James L. Brooks n’a pas signé que des chefs-d’œuvre, mais il a toujours su toucher un public. De Pour le pire et pour le meilleur à Comment Savoir, son cinéma a toujours trouvé un écho, notamment en France. La déprogrammation mondiale d’Ella McCay, annoncée seulement deux semaines avant sa sortie française – et seulement après un premier week-end d’exploitation aux États-Unis – a donc surpris.

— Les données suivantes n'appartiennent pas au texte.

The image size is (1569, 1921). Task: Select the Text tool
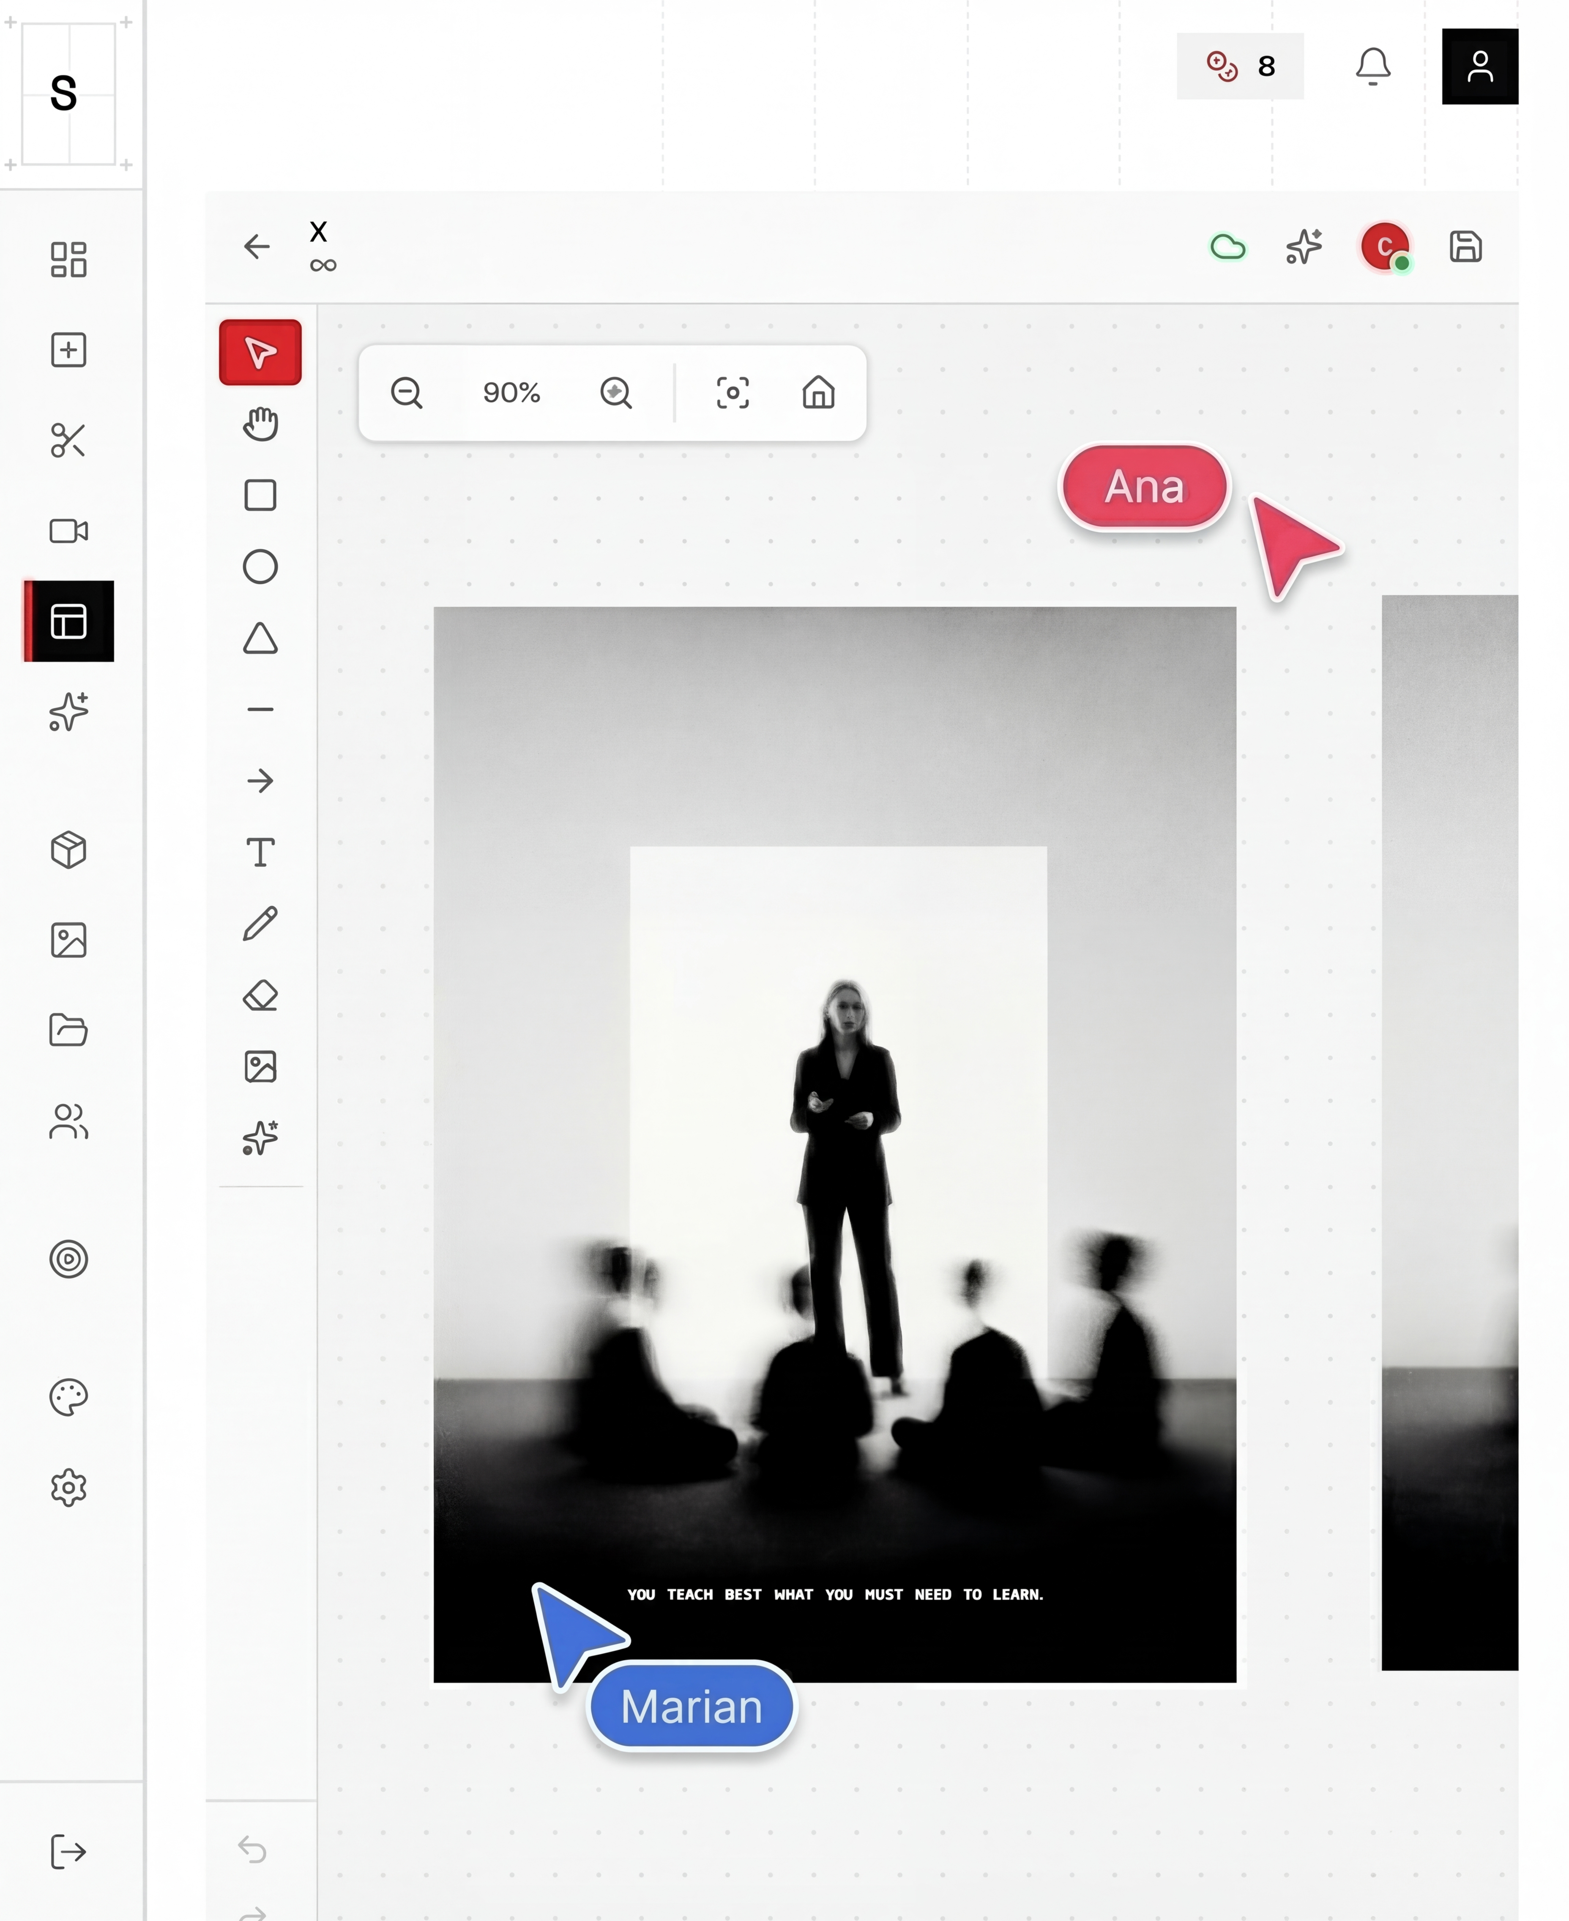coord(260,852)
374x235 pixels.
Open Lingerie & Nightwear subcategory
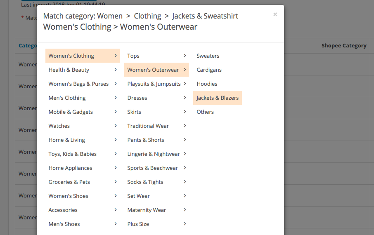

Qu’un studio décide aujourd’hui de se priver des recettes salles, aussi modestes soient-elles, marque déjà un tournant inquiétant. Mais qu’un film soit retiré de l’affiche aussi brutalement pose une question plus large : voit-on finalement arriver l’obsolescence des salles ?
Le moyen budget (Au alentours de 40 millions USD) était déjà en train de disparaître des salles au profit des plateformes, ce fait en marque peut être définitivement son coup d’arrêt.
Et c’est d’autant plus regrettable qu’Ella McCay est un bon film. Un film qui aurait sans doute trouvé son public, notamment en Europe.
Ella Mckay : La politique optimiste
On peut comprendre les réticences autour du film. Dans un contexte où la vie politique américaine semble dominée par la polarisation, la manipulation et la brutalité rhétorique, proposer le portrait d’une jeune gouverneure intègre, idéaliste et profondément humaine peut paraître naïf.
Ella McCay est pleine d’espoir. Elle croit encore que la politique peut servir à aider les gens. Le contraste avec l’actualité est frappant. On pourrait se demander si James L. Brooks a réellement saisi les enjeux contemporains.
Je pense au contraire que oui.

Le film ne nie pas la corruption systémique ni les compromis nécessaires. Mais il choisit de montrer une autre possibilité : une politique imparfaite, mais encore animée par une forme d’éthique. Ce n’est pas un film frontal, ce n’est pas une satire féroce. C’est un contrepoint. Une respiration.
Et cette respiration fait du bien.
Un retour assumé aux années 90
Si l’intrigue se déroule au début des années 2000, c’est surtout dans sa mise en scène que le film évoque les années 90. Brooks retrouve la grammaire des comédies dramatiques typiques de cette période, des dialogues vifs, une caméra discrète, une attention constante aux dynamiques familiales.
Ce choix esthétique n’est pas anodin. Là où une partie du discours politique actuel instrumentalise la nostalgie pour alimenter la peur et le repli, Ella McCay mobilise cette même nostalgie pour produire l’effet inverse : rassurer, apaiser, réhumaniser.
Le film assume son classicisme. Et ce classicisme devient presque un geste politique.
Un casting solide au service du film
Pour incarner Ella McCay, Emma Mackey trouve un rôle à sa mesure. Elle apporte à son personnage la fragilité et la détermination nécessaires, sans tomber dans l’angélisme.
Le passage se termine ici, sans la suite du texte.